→ **Text shown**
★ ★ ★ ★

# Range Hood Vent Mod



## Paul (May 14, 2008)

I final took the time and vented the range hood out the side of the 23RS. For those of you that have not done this yet just take the time and do it. There are lots of threads on the process, remember measure twice maybe three times and then make your cut. A drill, saws-all, screw drivers, measuring tools, tin snips, the required parts and a few hours of your time is all it takes. I got rained in this weekend and it was so nice to vent the steam and smells outside. I figured out a trick that makes the install quite easy and removes the risk prior to cutting the hole through the outside skin of the trailer. If you want to do this mod and want some advice send me a PM and if you want I will give you a call to discuss the process.

★ ★ ★ ★

→ **Data**
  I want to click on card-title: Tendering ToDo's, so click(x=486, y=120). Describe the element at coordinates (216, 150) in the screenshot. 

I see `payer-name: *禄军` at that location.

★ ★ ★ ★

→ **Problem 1**
Reproduce word for word the stretch of the range hood post from "# Range Hood" through "discuss the process.".
→ **Problem 2**
Which tools does the range hood post name as needed for the job?
→ **Problem 3**
Pick up the post about venting the range hood and carry it on past its final sentence.
The material placed after the range hood post is separate from it.

→ **Answer 1**
# Range Hood Vent Mod



## Paul (May 14, 2008)

I final took the time and vented the range hood out the side of the 23RS. For those of you that have not done this yet just take the time and do it. There are lots of threads on the process, remember measure twice maybe three times and then make your cut. A drill, saws-all, screw drivers, measuring tools, tin snips, the required parts and a few hours of your time is all it takes. I got rained in this weekend and it was so nice to vent the steam and smells outside. I figured out a trick that makes the install quite easy and removes the risk prior to cutting the hole through the outside skin of the trailer. If you want to do this mod and want some advice send me a PM and if you want I will give you a call to discuss the process.

→ **Answer 2**
A drill, a saws-all, screw drivers, measuring tools, and tin snips.

→ **Answer 3**
----------



## Paul (May 14, 2008)

robertized said:


> Paul here is a post I did on this topic and also another one by Ridgeway-Rangers.
> 
> http://www.outbackers.com/forums/index.php?showtopic=36241&view=findpost&p=437161
> 
> ...


The second link is pretty much how I installed mine. And yes, it was pretty easy. Just remember to measure twice.


----------



## MJV (Apr 19, 2012)

Yep !! It was well worth the time, to get those onion fumes outside !!. Just don't get me started why this cannot be done at the factory !!.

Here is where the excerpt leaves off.